11月2日に札幌市内で開催された本セミナーには主に北海道内から約130名の教育関係者が参集した。本セミナー講演内容を抄録する。
東北大学大学院情報科学研究科・堀田龍也教授 |
中央教育審議会の委員として新学習指導要領の改訂に関わった堀田龍也教授は、新学習指導要領の改訂に伴う議論の経緯とそのポイント、その実現に向けた教育環境の準備について講演した。
平成32年度に新学習指導要領が小学校で始まる。準備ができた学校は32年度を待たずして先行して進めていくように、とされている。
改訂の検討に伴い、中教審にはさまざまなデータが上がってきた。例えば2009年のPISAでは、日本の子供の読解力は、平均点は良いが、レベル1以下の割合が高く、散らばりが多い。PISAは社会に出たときに必要な力を調べており、日本にはレベル1すなわち「仕事ができないレベル」の子供の割合が他国に比べて高い、ということだ。
学力学習状況調査によると、日本の子供は、国語や算数の平均点は高いものの、格差が大きい。理科はできるけど好きではない、算数もできるが社会で活用できるとは思っていない--すなわち「自立した学習者になっていない」、教員に教えてもらわないとできない子供たちであるという分析だ。
不登校率も増えている。要保護、準要保護の割合が増え、相対的貧困率は小学校において6人に1人の割合だ。
中教審ではこれらが深刻な課題として提示された。トップ人材の育成はもちろん必要だが、まずは格差を広げないためにも、最低限社会生活を営むために困らないスキルをすべての児童生徒が身に付けることが最重要課題とされた。
新学習指導要領では、各教科の基盤として「言語能力、情報活用能力、問題発見・解決能力」を取り上げた。問題発見・解決能力とは社会のリアルな課題を見つけ、それを解決していこうとする力であり、どんな職業に就いても対応できる力である。「情報活用能力」には、ICTを適切に活用できる力も含んでいる。様々な情報を、インターネットを使って収集し、判断、取捨選択したり再構成したり新しい見解を提示したりできるようになるには、数多くの試行錯誤が必要だ。「教員に教わるだけ」では身につかない力といえる。
基礎・基本は効率的に教え、児童生徒が試行錯誤する時間、さまざまな学びに出会う時間を生み出し、様々な学びに出会うことができる学習環境をどう整えるか。そのためには、これまでとまったく同じ教育環境では難しい。ここにICT環境の重要性がある。
現在の小中学生は、2020年から始まる新しい大学入試を受けることになる。そんな時代の教育の情報化を実現できる環境整備について、真剣に考える必要がある。
30年度から、第3期の教育振興基本計画が始まる。すべての校種で大型提示装置を普通教室と特別教室に常設し、小学校と特別支援学校では、実物投影機を普通教室と特別教室に常設することが求められている。
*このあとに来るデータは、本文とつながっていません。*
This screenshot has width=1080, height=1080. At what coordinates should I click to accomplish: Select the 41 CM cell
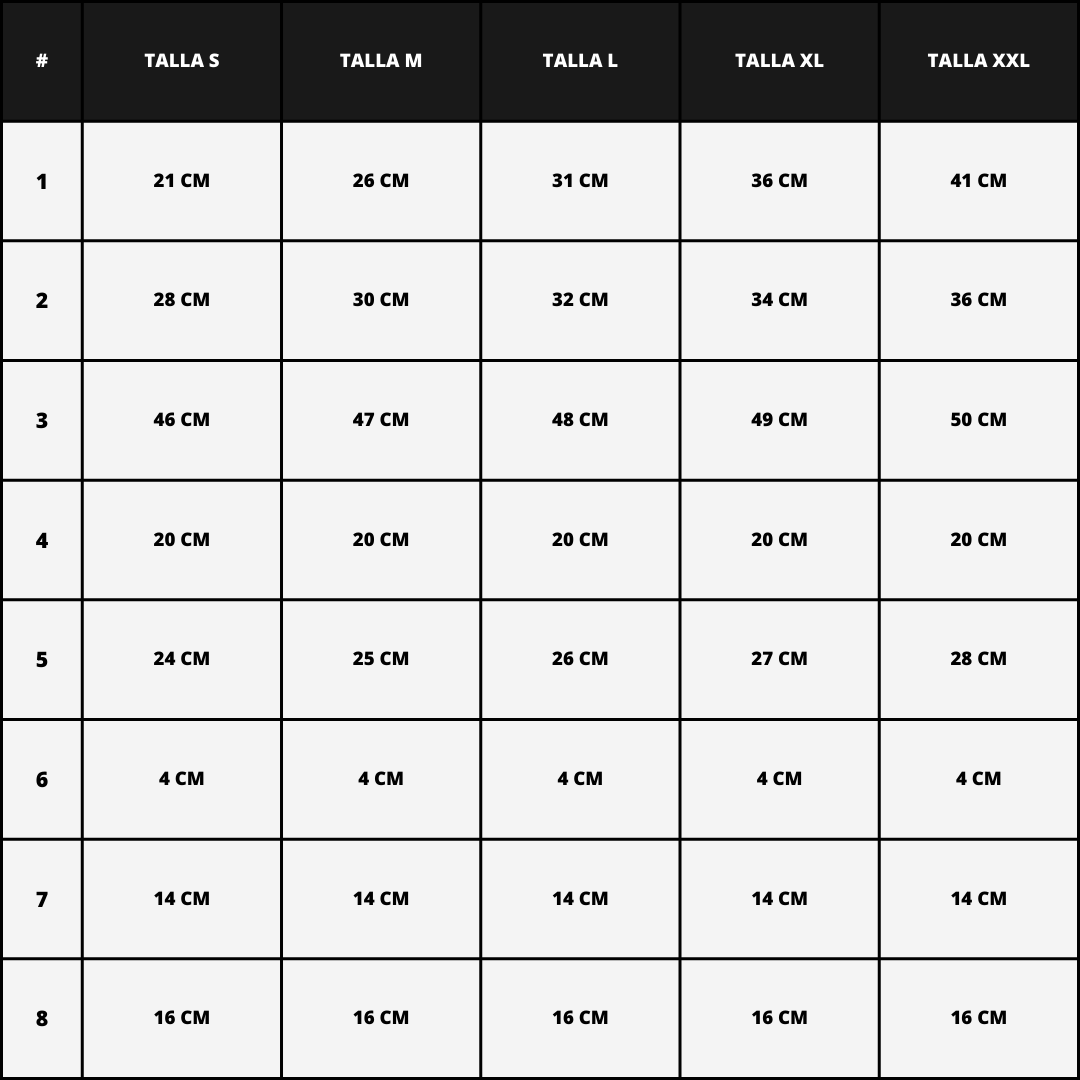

教員用PCは、授業を担任する教員すべてに配備、学習者用PCは、3クラスに1クラス分程度の配備が想定され、財源の調整に入っている。
教科書やノートを大きく提示して見せることは、基礎・基本の理解や定着にとって有効だ。授業の流れを残して振り返るためには、板書の技術がこれまで以上に重要になる。
ICT活用に成功している学校は、必ず何らかの訓練や地道な努力による安定した学習規律が見られる。
ノートや掲示物、作品などを見れば日頃の努力の様子がわかる。これらの努力に支えられて身に付けた知識や技能があるからこそ、問題解決につながる思考力や表現力を育む際に発揮されることになる。情報端末を大量に導入しただけではこのような授業は実現しない。その結果、ICTが活用されないことになってしまう。
ICT環境の整備には段階がある。文科省が示したICT環境整備のステップで見ると、多くの学校が大型提示装置、グループ1台の可動式PC、無線LAN整備というステージ2の段階だろう。新学習指導要領はステージ3の整備を想定して学習内容が検討されている。佐賀県、荒川区、渋谷区など既にステージ4まで実現している自治体もある。
ICT環境は通常、段階的に整備されていく。
段階的に整備を進めるために措置されているものが、地方交付税交付金だ。しかしこの予算の使い道は自治体が決めるため、新学習指導要領の理解が乏しい自治体は、求められるICT環境を整備していない。環境がないと新学習指導要領の内容の実現は困難だ。児童生徒にも教員にも負担がかかり、学力格差の再生産が生じることになる、という点を理解して環境整備や授業実践に取り組んでほしい。